S.D. Rancher Shares His Success Story
By Kara Pugsley for the SD Soil Health Coalition
Grazing to maintain the health of native grasses is an important strategy for ranchers in South Dakota, and for Charlie Totton, learning how to manage his grasslands has been a key tool which has allowed him to improve the health of his soil and operation as a whole. Totton ranches in Brule County with his wife Tanya. Their seed stock/cow calf operation is located 8 miles north of Chamberlain, SD. They’ve been ranching there since the fall of 1997.
With their ranch located just 3 miles west of the Missouri river – they have a total of 4,000 acres of land with variations between flat and steep areas.
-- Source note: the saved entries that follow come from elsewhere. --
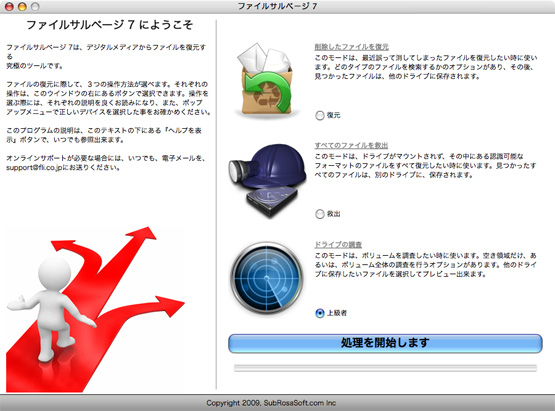Open the すべてのファイルを救出 heading link
This screenshot has height=411, width=555.
click(351, 145)

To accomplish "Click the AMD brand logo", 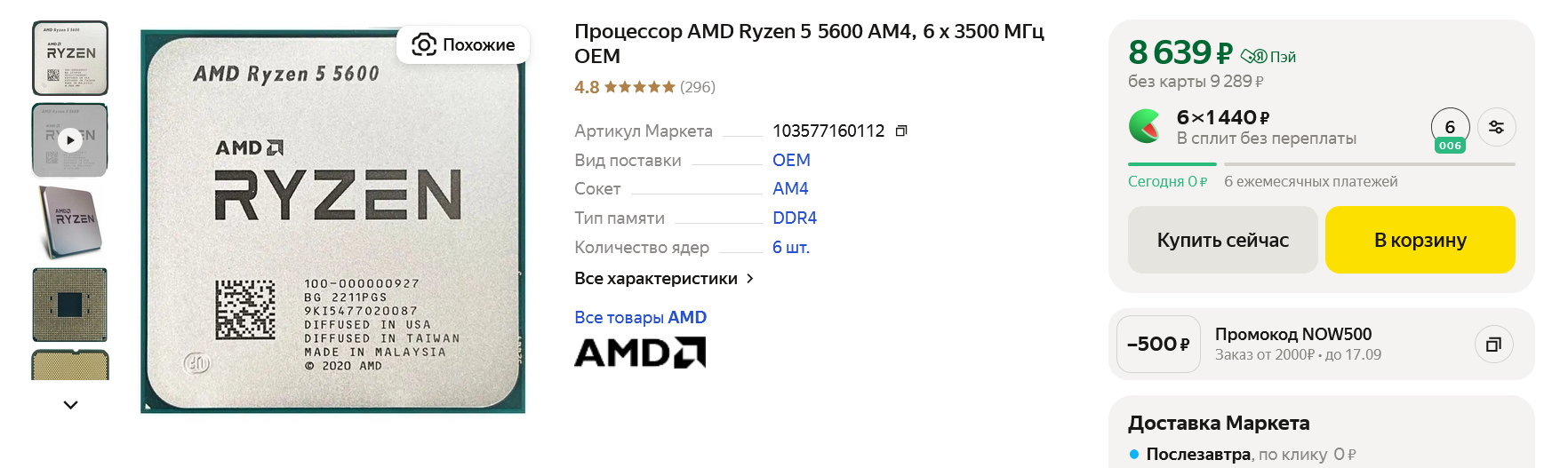I will coord(640,353).
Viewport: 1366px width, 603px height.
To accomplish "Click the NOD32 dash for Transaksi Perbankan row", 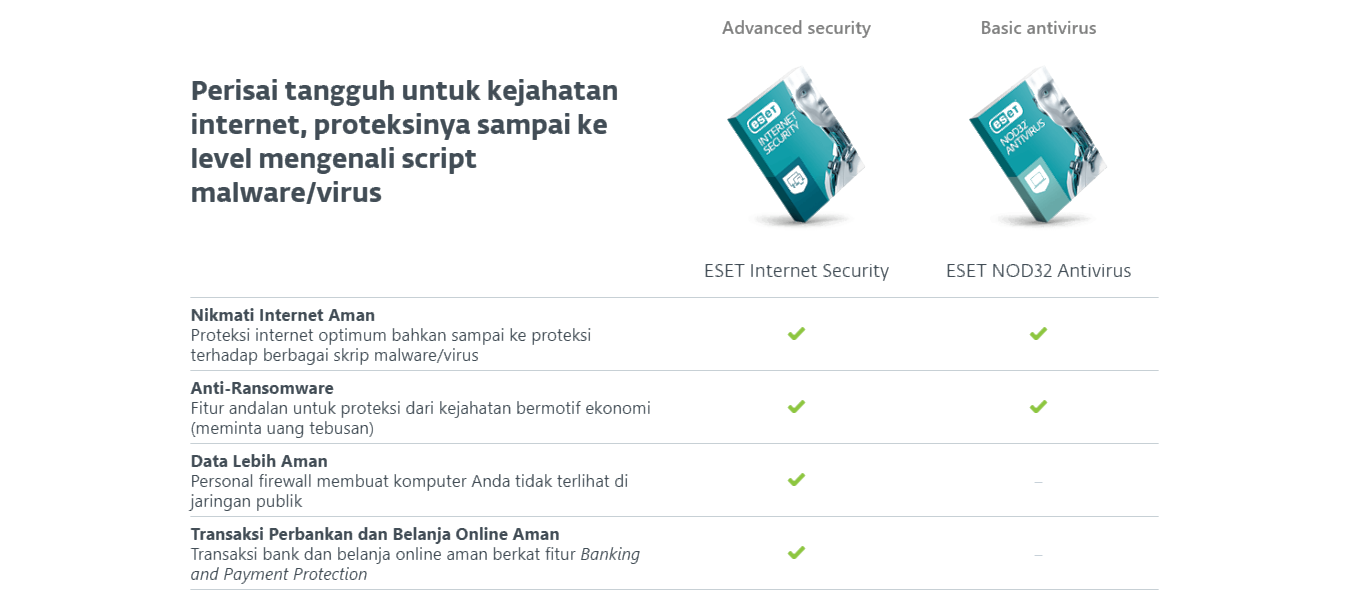I will [1038, 555].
Totton has figured out how to use each type of land to his advantage. “Some of that poor land was a long way away from water, so we moved it into dormant season grazing – when cows don’t need as much water in the cooler part of the year. We use the rough land for dormant grazing and the best land we utilize during the growing season. That does two things for us: we can get the most cows in the fewest acres, and vice versa, the most acres grow uninterrupted during the heart of the growing season.”
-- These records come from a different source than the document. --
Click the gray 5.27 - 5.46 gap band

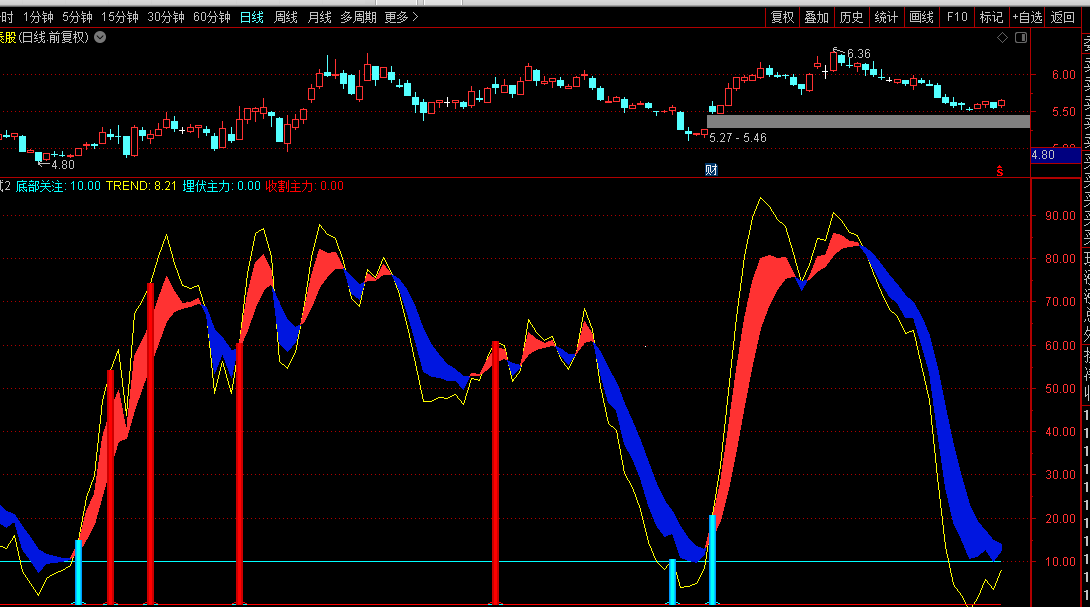point(868,121)
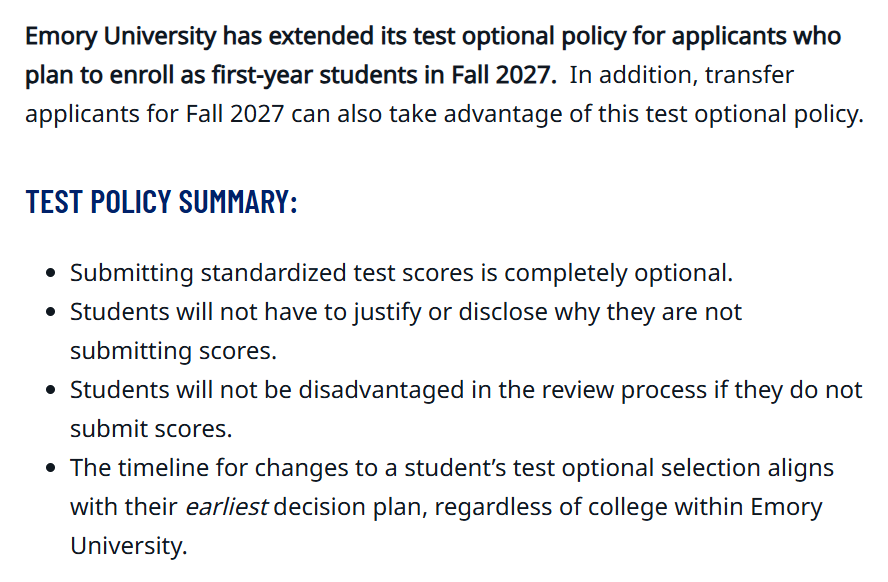The image size is (888, 582).
Task: Click bold "Emory University" at paragraph start
Action: point(120,37)
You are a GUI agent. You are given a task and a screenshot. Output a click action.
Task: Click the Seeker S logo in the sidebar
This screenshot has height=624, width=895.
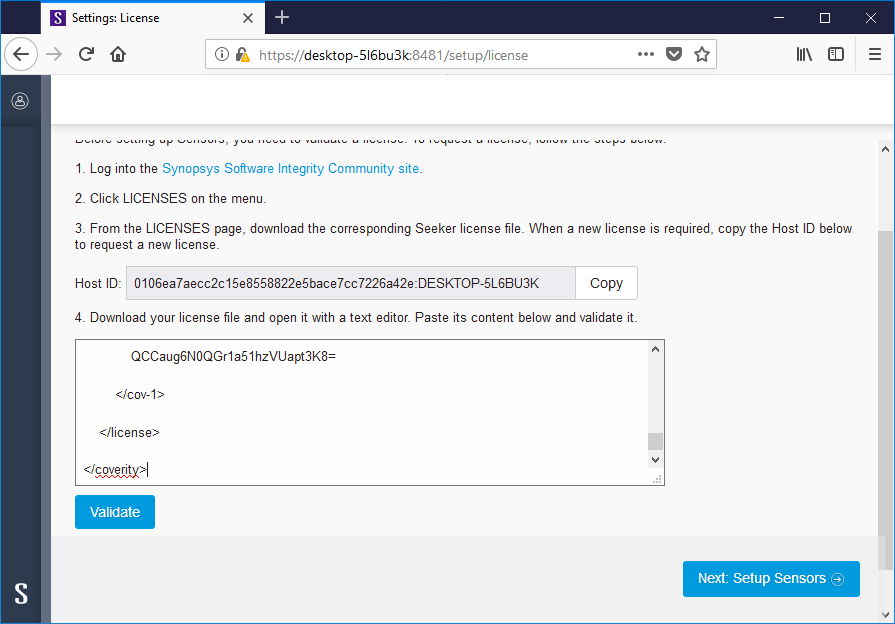pyautogui.click(x=20, y=594)
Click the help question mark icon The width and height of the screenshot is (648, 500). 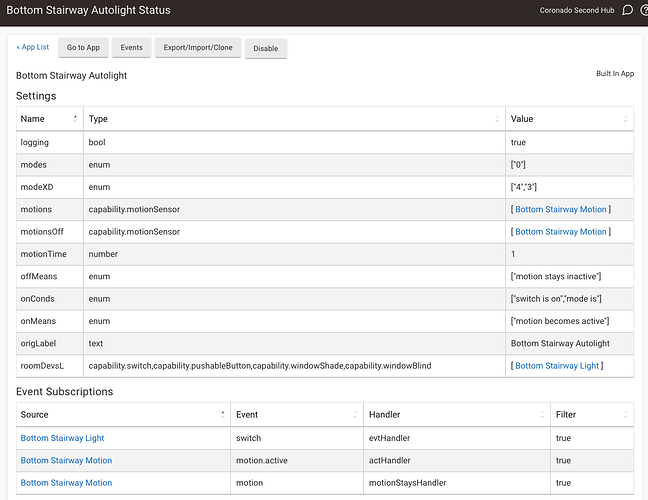[x=644, y=11]
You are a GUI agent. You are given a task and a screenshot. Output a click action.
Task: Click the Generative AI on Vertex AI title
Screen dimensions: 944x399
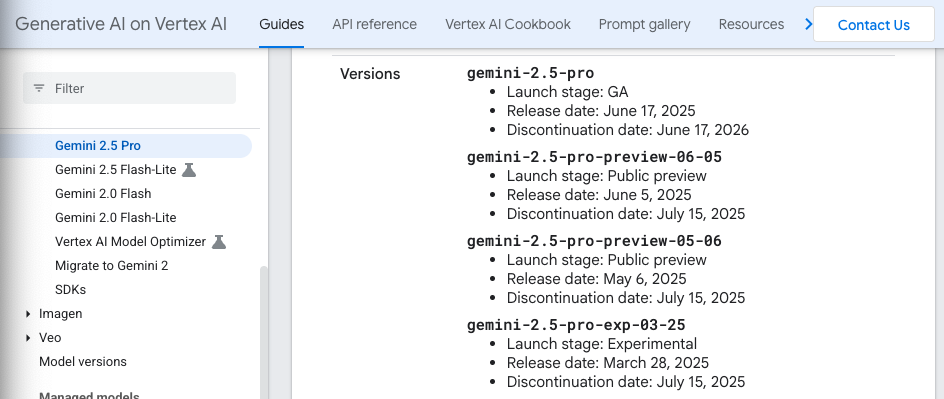121,24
Several years ago, Totton attended the South Dakota Grazing School, a workshop hosted by the SD Grassland Coalition. He has also hosted the workshop at his ranch. “Since I went to the grazing school, I went to much more intense grazing on our ranch,” he explains.
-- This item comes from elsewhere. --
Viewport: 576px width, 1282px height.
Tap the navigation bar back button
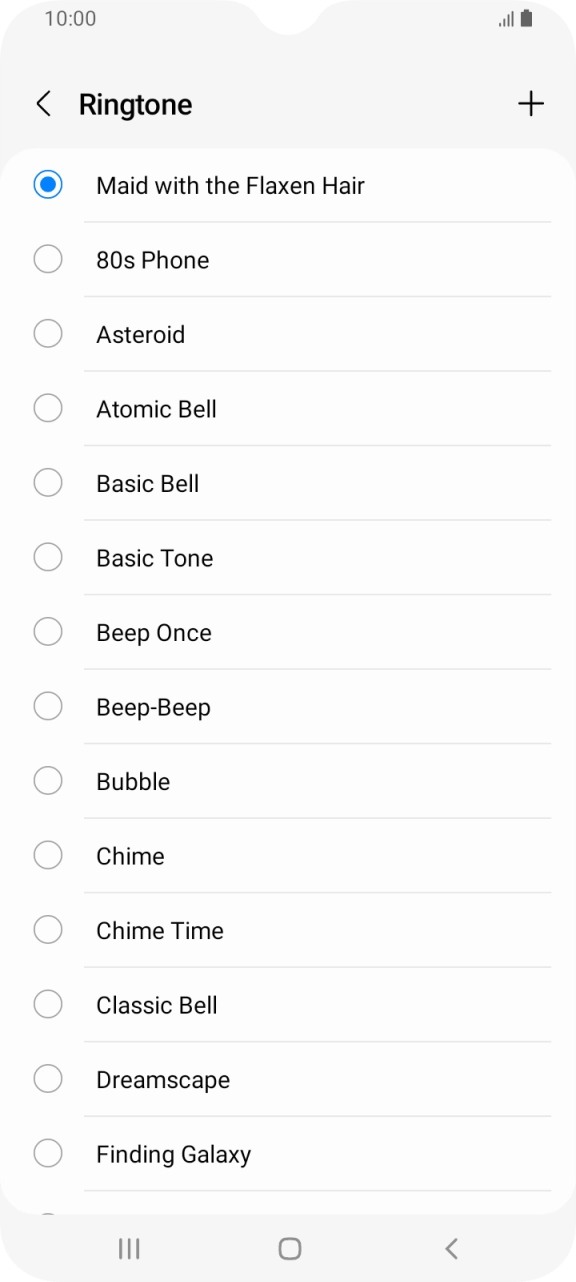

Mob Grazing: Allowing for Uninterrupted Growth of Grasslands
Totton practices mob grazing on his ranch of 4,000 acres, a practice where he concentrates grazing during June, July and August on just 400 of his total acres. “That’s only 10% of our ranch, but during this time period it benefits the whole ranch by keeping the cows off of the majority of acres during the growing season. By bunching them up like that, we have a lot of grass that’s not getting interrupted – it’s growing at its highest potential.”
His definition of the term mob grazing is “if you move your cows at least once a day or more and you’re taking 75% of the forage off the land.”
Totton does go out and move the fence every day, but he says it’s well worth the extra labor. “We have a lot more winter grazing because we use fewer acres in the summer time. I don’t have to put up as much hay.”
Totton’s main priority has always been to protect the native species of grasses. “The reason we’re trying to protect the warm season species is that they are what get grazed out with season-long grazing,” he explains. “Your more productive warm season grasses will get shorter and shorter if you don’t manage them properly.”